Ronald Bergan ponders why American films are so reluctant to depict the Hiroshima bombing
More than 140,000 people were killed when an atomic bomb hit Hiroshima on 6 August 1945. Photograph: A Peace Memorial Museum Handout/EPA
American cinema is omnivorous. It has swallowed almost every subject from the trivial to great historical events, and then spewed them up. However, there is one subject it has refused to tackle directly: the bombing of Hiroshima and its consequences.
As it is now 65 years since the horrific event, the omission seems even more astounding. Is there an element of collective guilt because the US is the only country ever to have used a nuclear weapon on a civilian population? It cannot be because the subject is too appalling to depict, since many other horrendous happenings have been portrayed graphically in American films.
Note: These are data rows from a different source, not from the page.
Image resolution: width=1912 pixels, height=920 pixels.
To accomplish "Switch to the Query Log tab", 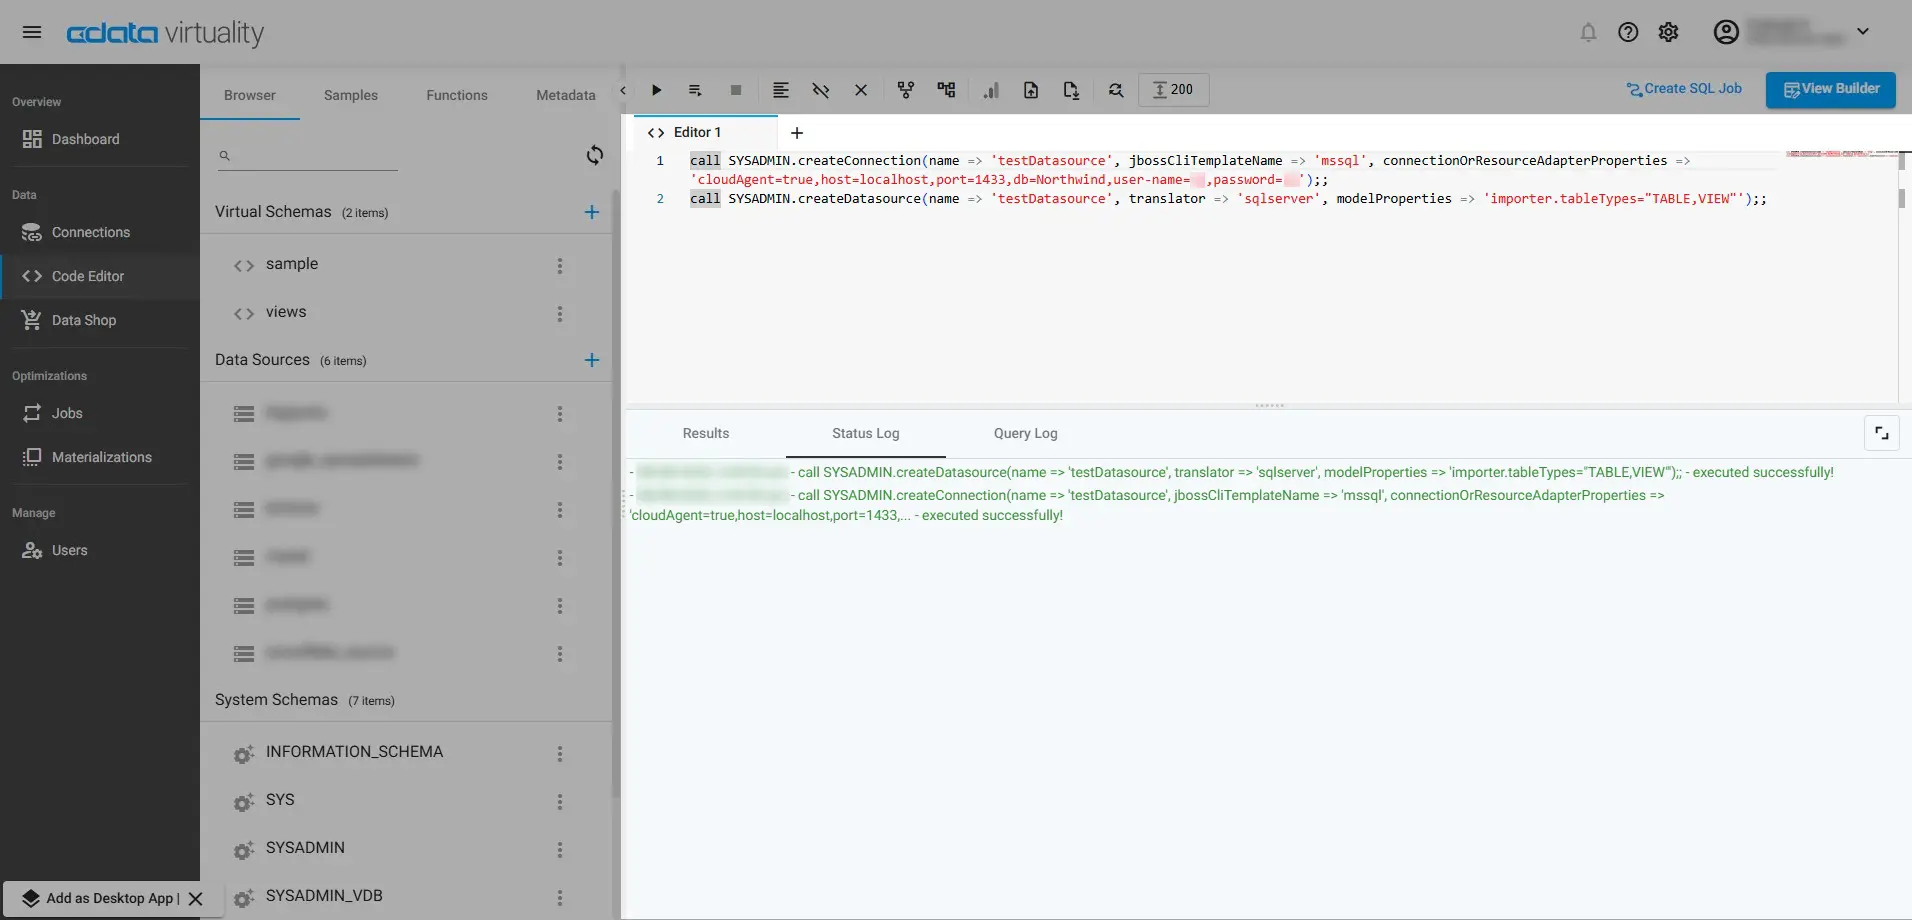I will (1025, 433).
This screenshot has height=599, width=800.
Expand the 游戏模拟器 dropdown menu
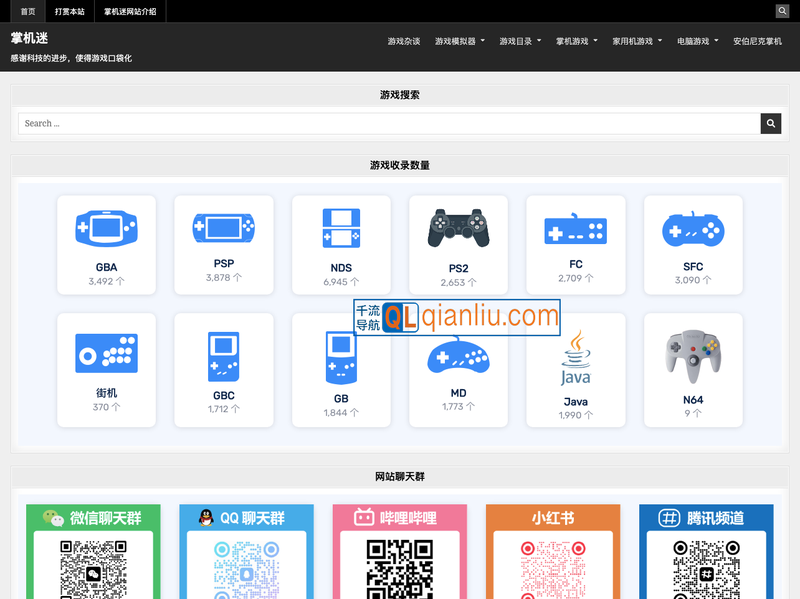click(x=460, y=42)
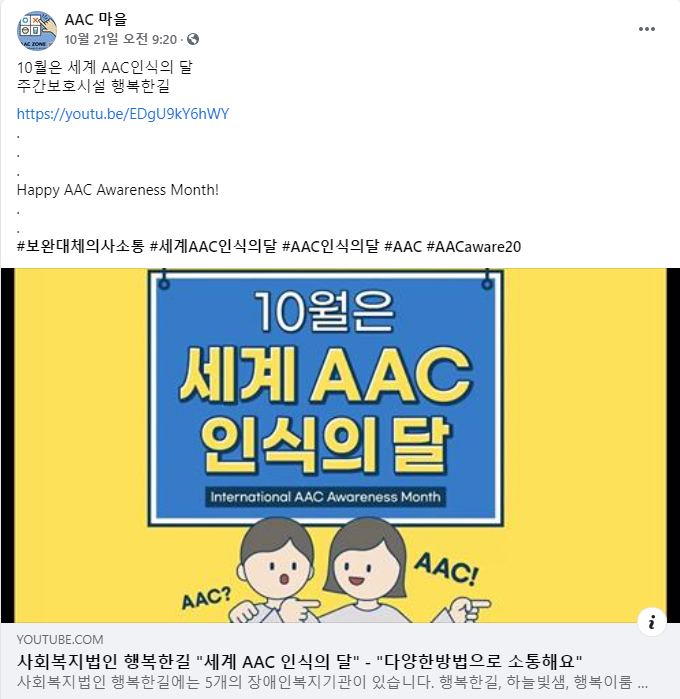Viewport: 680px width, 699px height.
Task: Click the Happy AAC Awareness Month! text
Action: (118, 190)
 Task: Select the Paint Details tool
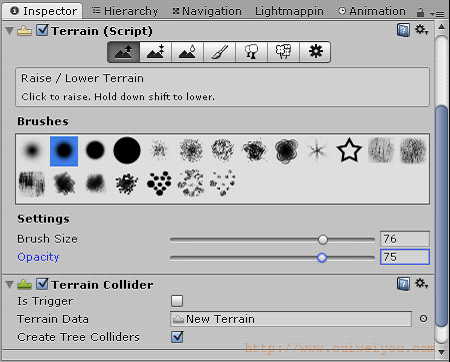click(x=283, y=52)
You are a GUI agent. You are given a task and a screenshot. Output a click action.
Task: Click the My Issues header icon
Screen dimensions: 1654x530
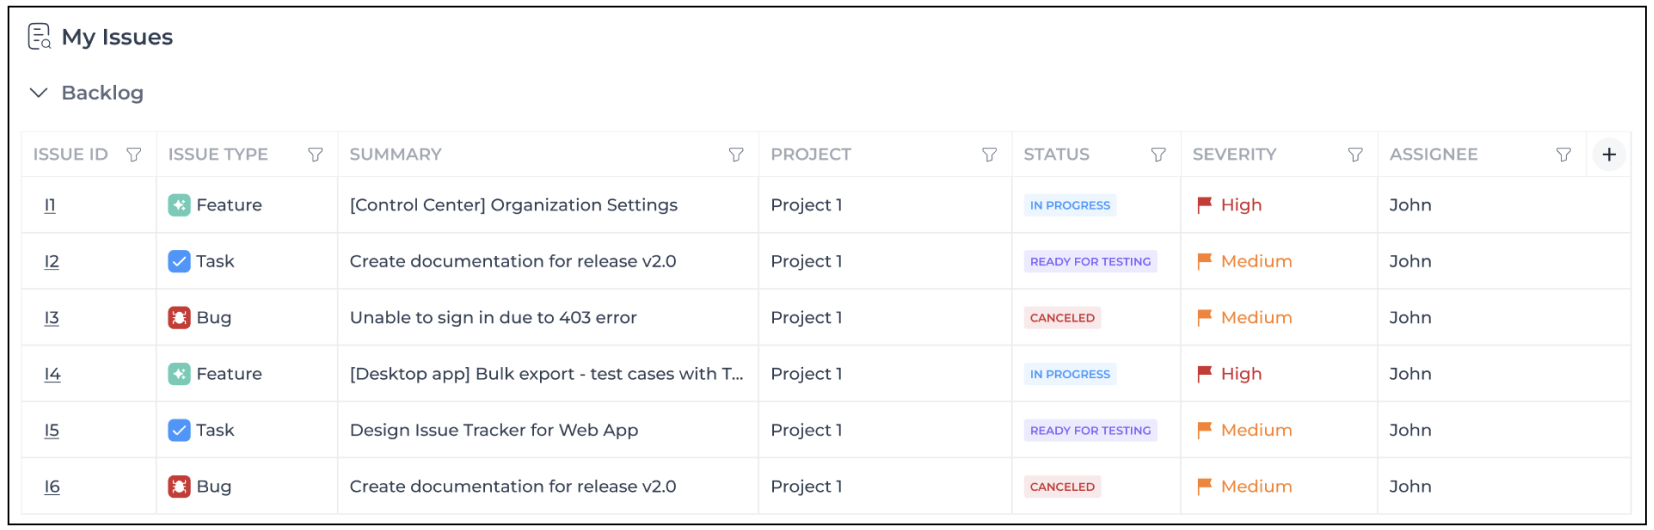pos(39,37)

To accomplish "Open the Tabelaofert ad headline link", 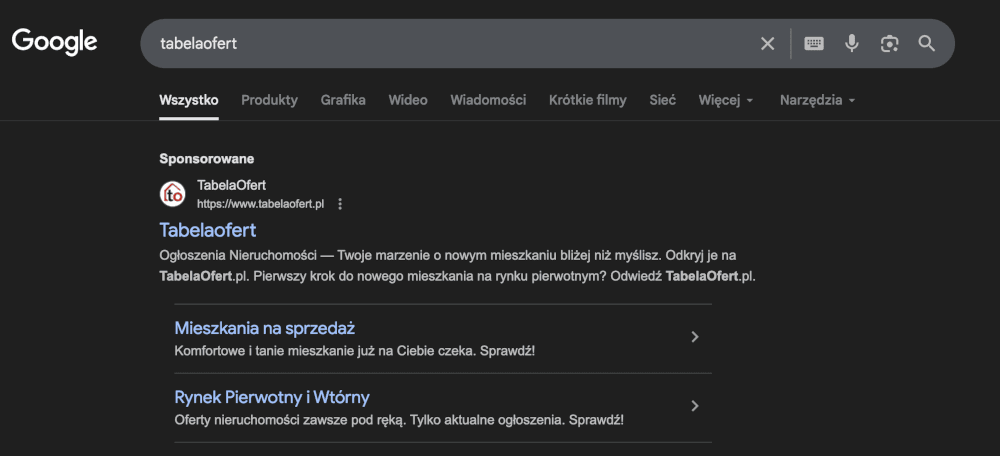I will click(x=208, y=231).
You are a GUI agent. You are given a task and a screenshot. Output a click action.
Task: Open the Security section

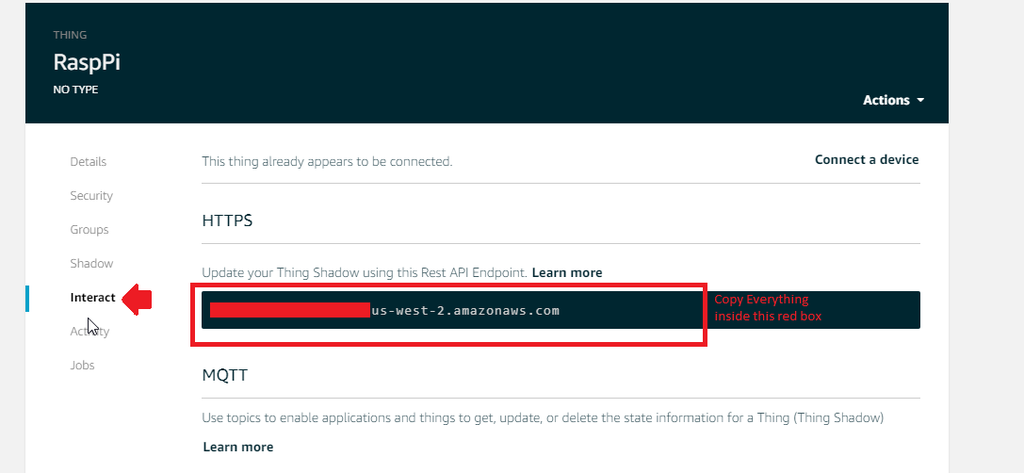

The only references that American cinema, commercial or otherwise, has made to Hiroshima have been oblique. During the cold war, MGM produced Above and Beyond (1952), based on the experiences of Colonel Paul Tibbets, the pilot of the Enola Gay, the first aircraft to drop an atomic bomb. The film makes the oft-repeated argument that the bombing was justified because it contributed to the ending of the second world war, yet it seemed more concerned with the effects it had on the pilot's relationship with his wife.
Previously, in 1947, MGM had released The Beginning Or the End, which dramatised the Manhattan project. After the success of the tests, we see the Enola Gay and her crew drop the bomb, the mushroom cloud, and scenes of the entire city burning – from a vast distance, of course. Yet, the sanguine message of the movie is that America can be trusted to use this new weapon for universal good. Among the extremely rare moments in American films that allude to the bombing of Hiroshima is the climax of Steven Spielberg's Empire of the Sun (1987), where a beautiful special effect lights up the sky. But nowhere in American cinema do we see one victim of the bomb, one burning corpse, one person dying of radiation, one deformed child.
In the opening dialogue of Alain Resnais's masterful Hiroshima Mon Amour (1959), the reference to which all other films on the subject must incline, a French actor in Hiroshima for a film, tells her Japanese lover that she has seen everything in Hiroshima – the exhibits in the museum, the news footage of the injured and dying. However, he keeps insisting, "You saw nothing in Hiroshima. Nothing."
American cinema has seen nothing in Hiroshima. Nor has it ever tried.